I can see you sitting on that slab asking me questions while I'm busy making breakfast for you. Do you remember that moment when you poured in some 5  tea-spoons of sodium chloride instead of sugar in it? The smell of yours still remains in that kitchen. I still make breakfast for myself. But someone's missing. Someone who told me that It'll be her turn one day to make breakfast for me, is missing. She's missing.

It wasn't easy. If it were easy, we wouldn't have to fight for it. It's the most amazing, and dramatic thing that has ever happened to me. I had put my heart in the hands of an angel and put my faith in her not to flee away with it. It was courageous. Who in hell touches a live wire?

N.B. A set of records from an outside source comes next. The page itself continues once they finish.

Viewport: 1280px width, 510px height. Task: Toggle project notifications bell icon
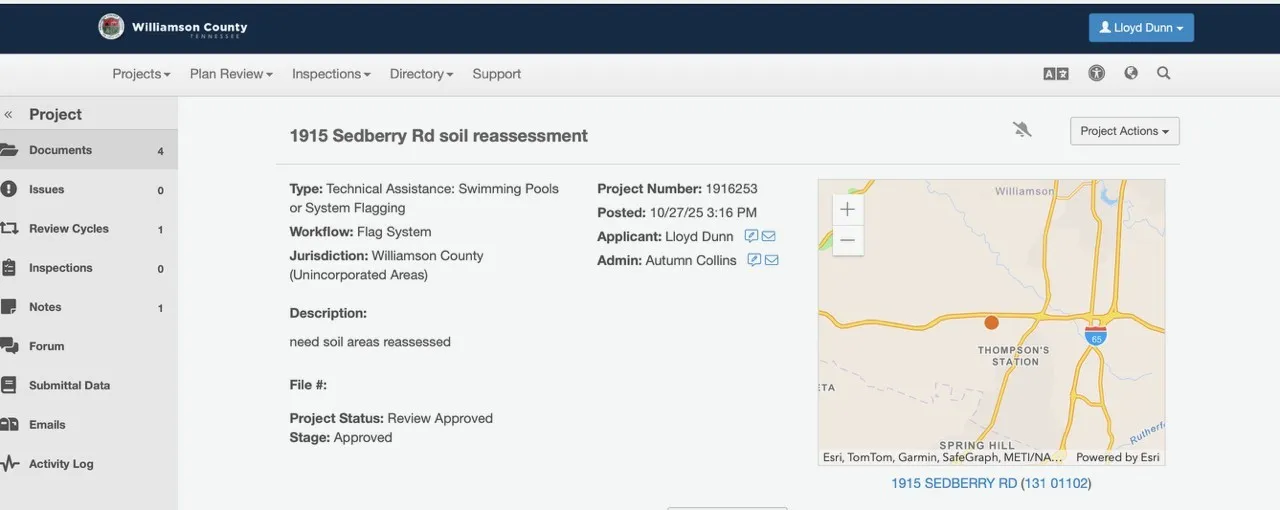pyautogui.click(x=1021, y=130)
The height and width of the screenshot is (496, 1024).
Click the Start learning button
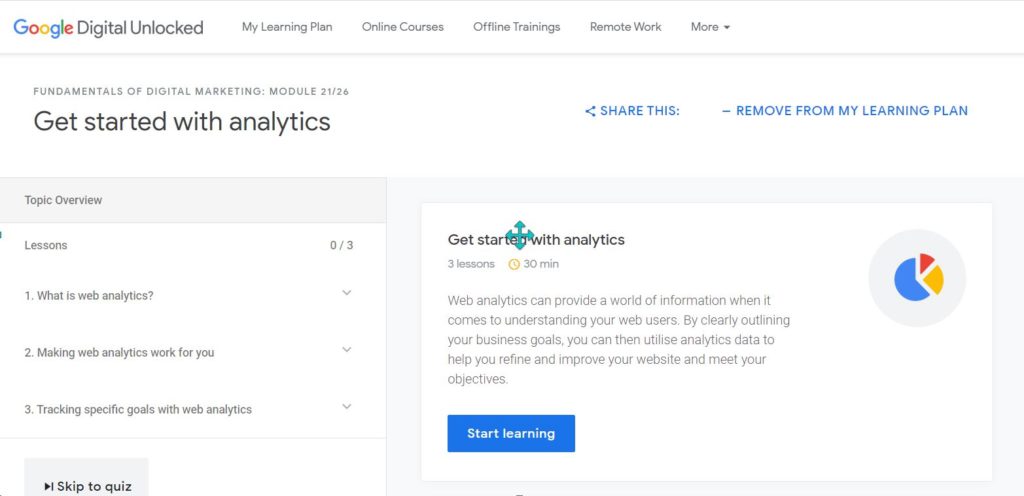511,433
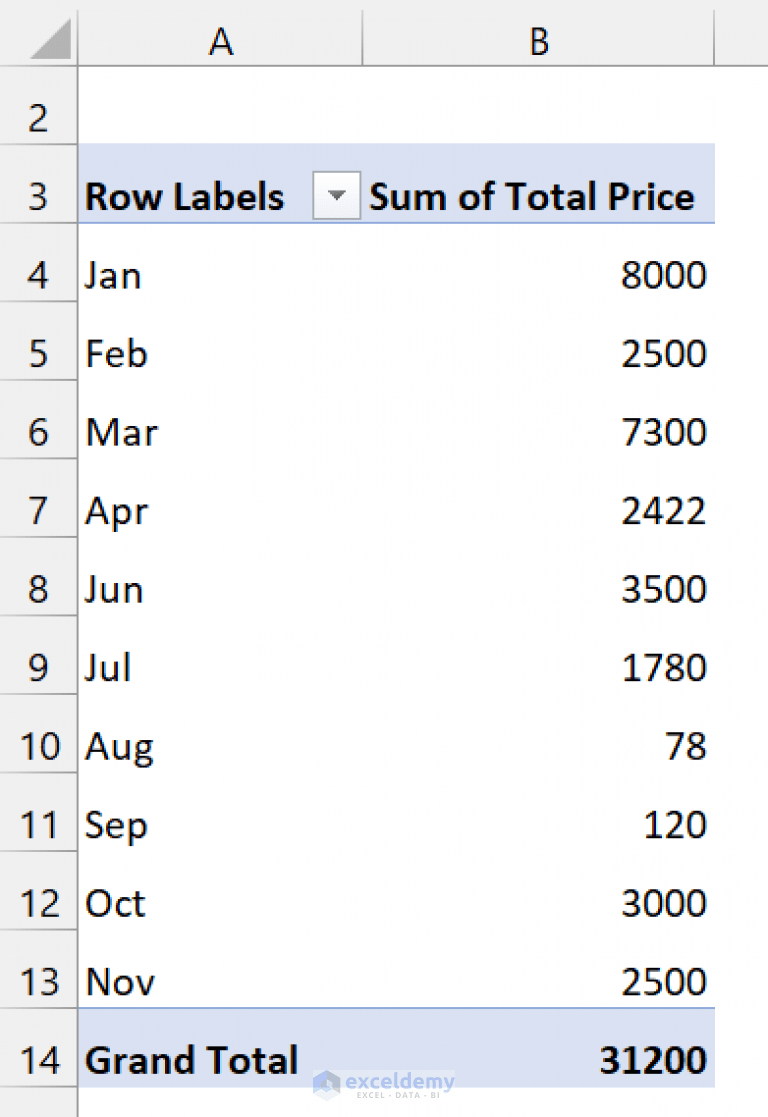Select the Grand Total label cell
Screen dimensions: 768x1117
tap(191, 1059)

"Iloveyou" . My phone buzzed sending good vibes all across the dining room. People out there could sense it in my smile. I was in love. Well, I still am.
Life changed when you arrived. You had me at our first hand-shake. I could see the glare in your eyes when we first met. Your "Hello" still echos in my mind. It will keep doing that forever (the second forever) . My Life took a turn I was longing for all my life. I was looking for an angel like you ever since I was born. Mum was one. I needed another. I got another. I lost one. I'm a dumb-ass.

Life is unpredictable. One moment, you're thinking about taking her to the Selfridges and the other you see yourself lying in bed. Suffocating but living. Lost but fighting. Alive but dead. 

It hurts. It's like waiting for the clouds to burst in a drought-struck land. It was green over here. Green blushed here. But, now only the remains remain. The trees have dried. The land is hard. The heart is, too. But, I'm used to it. I'm used to getting hurt. Practice has made me perfect in that field. I'm okay. I'm fine. Maybe.

No. It's not your fault. It's the fault in our stars. ( No cancer. ) Maybe we're meant to be. Maybe we're not. I'm tired of getting an answer to that. I should walk away. So many people ain't ready until you walk away. I'm gonna do that.

You'll miss me, sweetheart.

I'll miss you more.

Love is so over-rated. Yeah. This is our fate. Maybe, you're right. Maybe,I deserve someone much better than you. But then, What's the third form of Perfect,eh? (You see?)

You said, "I don't know". " It's okay. I know. I know the past and the Present. It's over.". 

Over.

God? Are you listening? Eh, I wanted to ask you about Shreya. Who is She? And Where? And.. Well. Okay. I'll wait.